***** Extracted data *****

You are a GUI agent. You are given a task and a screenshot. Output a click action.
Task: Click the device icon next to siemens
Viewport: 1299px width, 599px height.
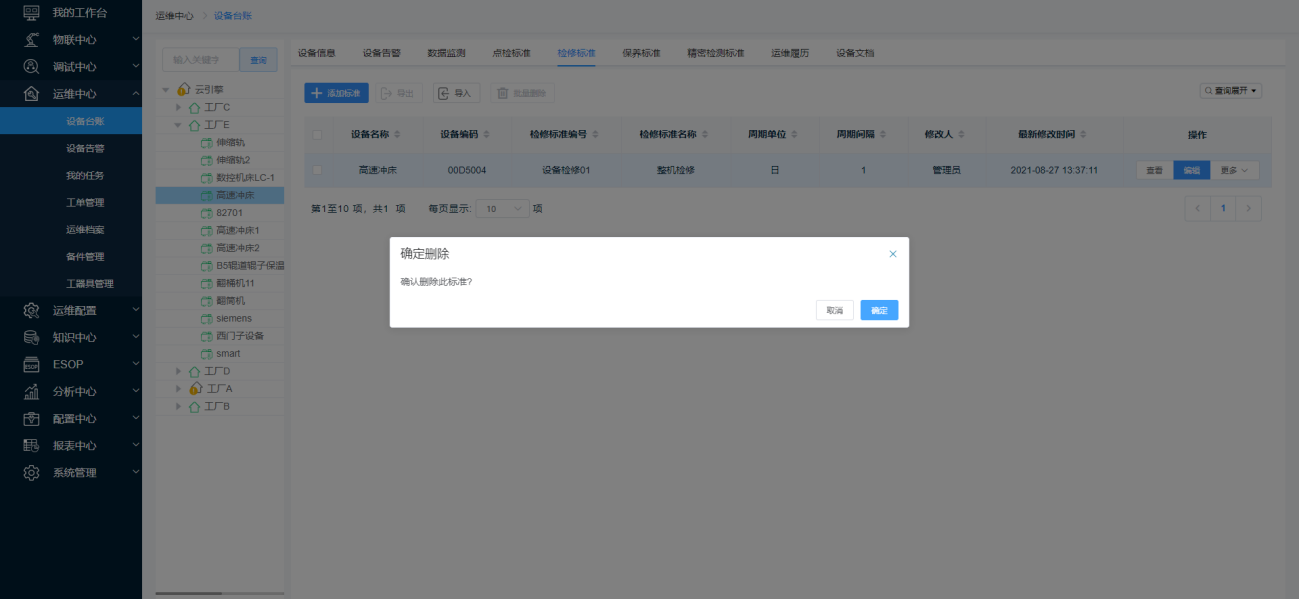(207, 318)
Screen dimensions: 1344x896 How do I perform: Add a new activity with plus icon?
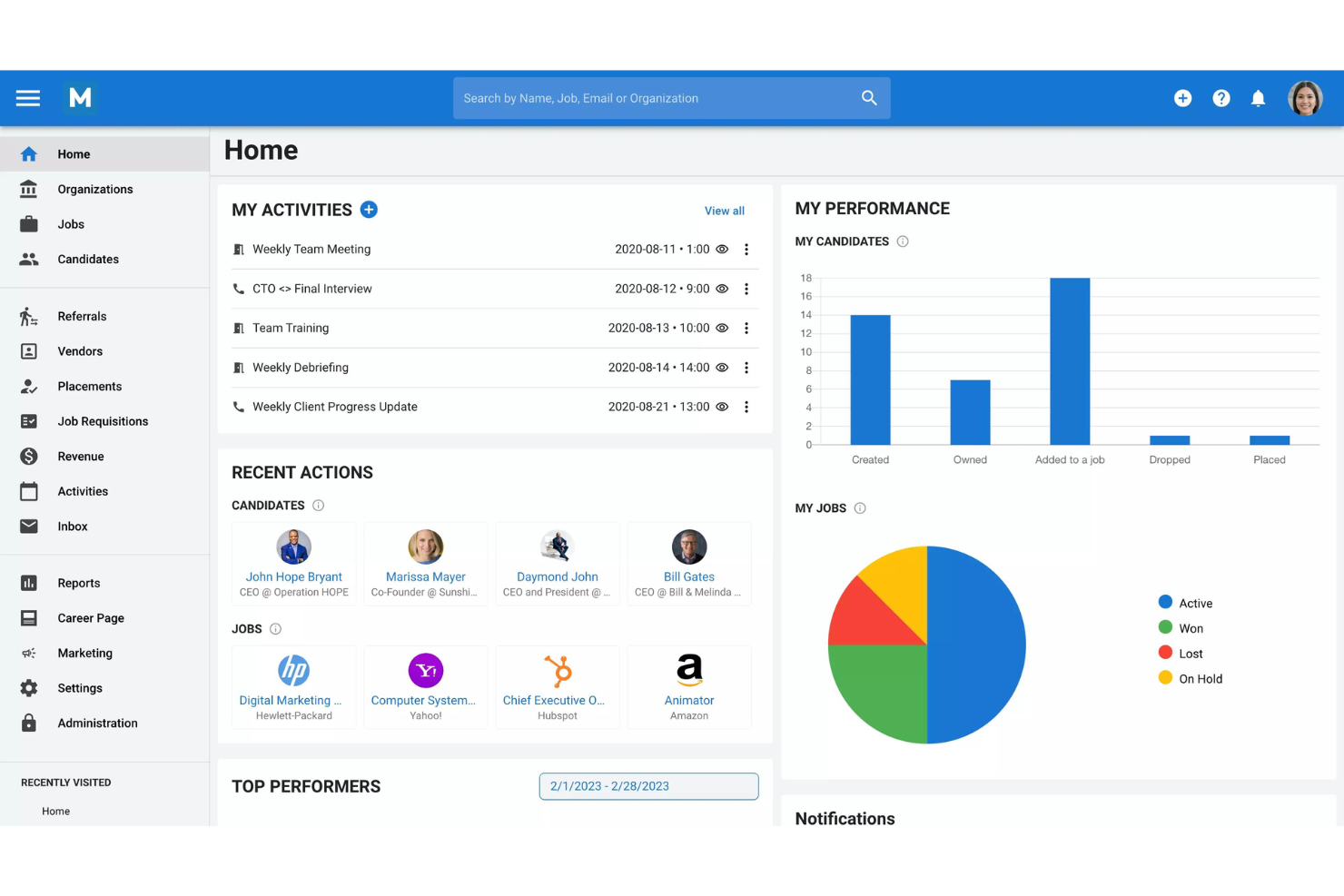(369, 210)
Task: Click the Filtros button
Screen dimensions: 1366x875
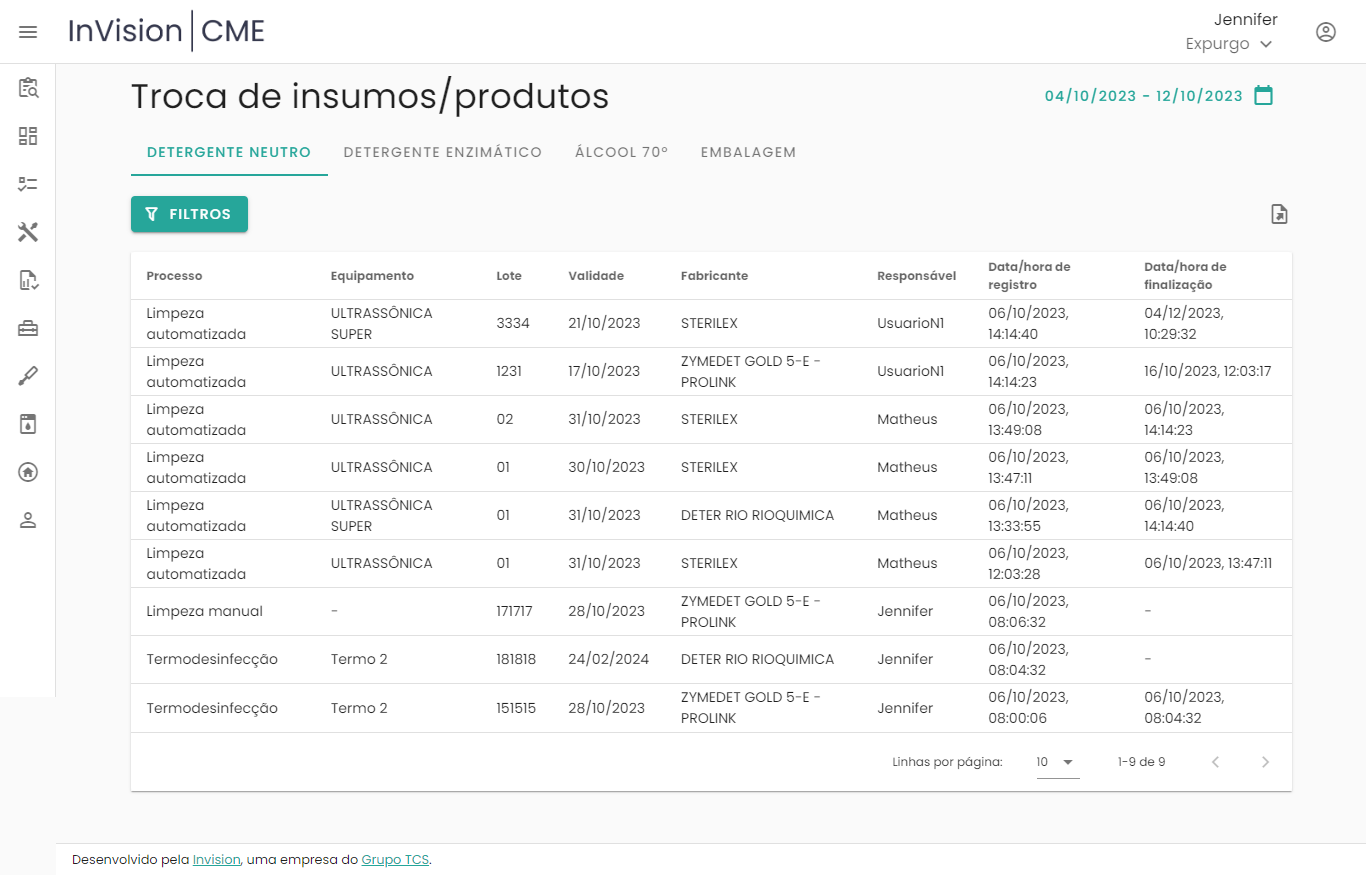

*****

→ Work item
In the data above, the line containing "Task: Click the Filtros button" and all lines after it are to be reproduced exactly, leaving out the pictures.

→ Answer to the exercise
Task: Click the Filtros button
Screen dimensions: 1366x875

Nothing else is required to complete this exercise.